Esprime il rendimento di un portafoglio titoli, al netto del rendimento non rischioso (in inglese riskfree rate), che normalmente viene inteso come il tasso d’interesse dei prestiti statali con rating AAA a breve scadenza, in rapporto al rischio (volatilità, deviazione standard) del portafoglio stesso.
Viene così indicato il rendimento in termini percentuali per ogni unità di rischio del nostro investimento. Sebbene sia largamente impiegato nella prassi, e fornisca una giustificazione immediata al modello di equilibrio di riferimento per i mercati finanziari (il Capital Asset Pricing Model), l’indice di Sharpe non è immune da critiche.

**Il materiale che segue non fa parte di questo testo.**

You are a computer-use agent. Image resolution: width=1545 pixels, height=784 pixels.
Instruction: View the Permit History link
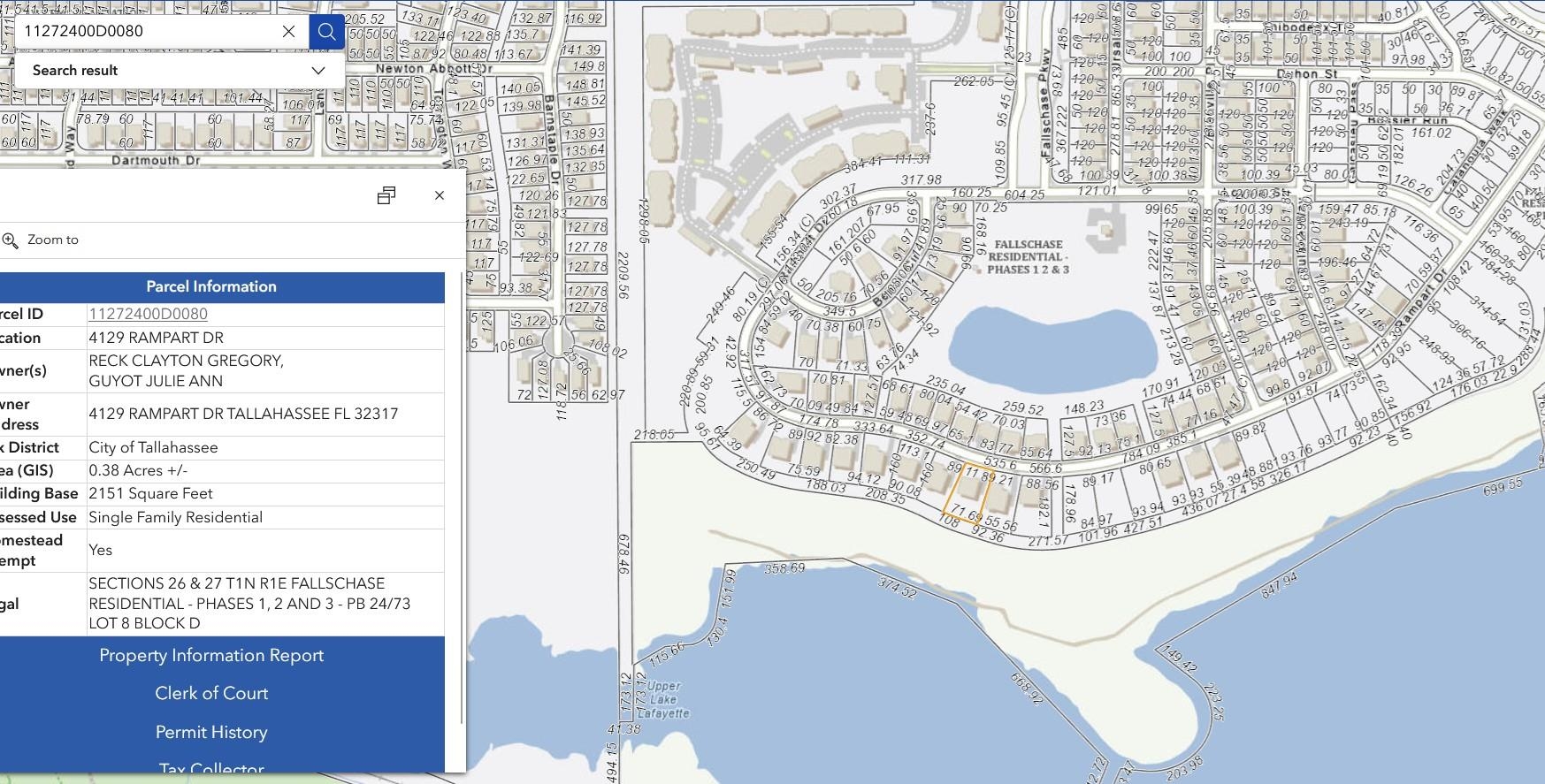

Infatti è possibile obiettare circa le stesse variabili che figurano l’espressione per calcolarlo.In generale è difficile valutare il rendimento di un portafoglio di titoli.
Risulta inoltre poco chiaro cosa effettivamente rappresenti il tasso d’interesse privo di rischio soprattutto in una situazione di mercato come oggi.

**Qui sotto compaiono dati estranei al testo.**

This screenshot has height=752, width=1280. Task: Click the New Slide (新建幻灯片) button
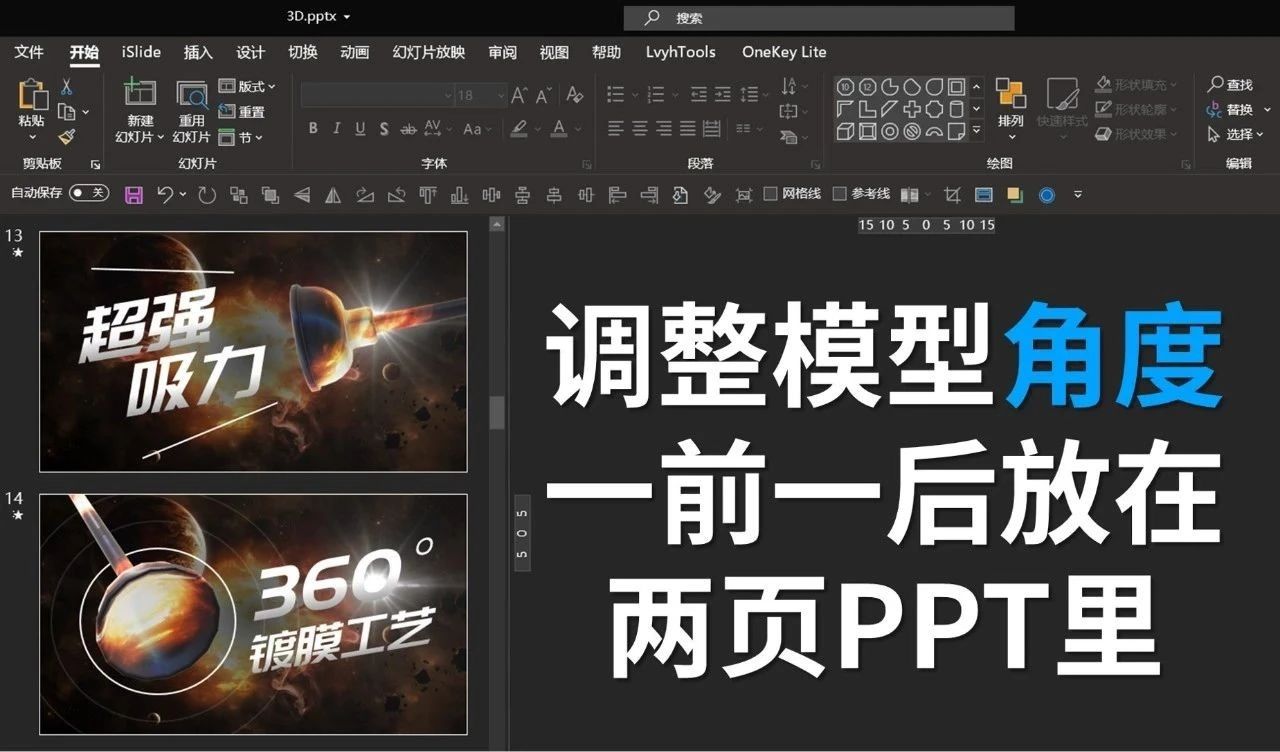point(136,110)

Nella prassi, si fa al rendimento dei titoli di Stato caratterizzati da bassa rischiosità.
D’altra parte, la letteratura finanziaria ha affrontato il problema della stima della varianza di un portafoglio di titoli e si fa spesso ricorso alla cosiddetta volatilità implicita, ovvero la volatilità che è possibile derivare dal prezzo delle opzioni sui titoli che compongono il portafoglio.
Si è inoltre discusso circa la validità dell’indice di Sharpe in sé come adeguata misura di rendimento corretto per il rischio di un portafoglio di titoli.
Niente infatti implica che il rischio, un concetto per sua natura soggettivo, debba coincidere con la varianza (o, in maniera equivalente, con la deviazione standard) del rendimento.
La riflessione sulla sua validità ha portato allo sviluppo di misure di performance alternative, quali l’Indice di Sortino o la Upside potential ratio.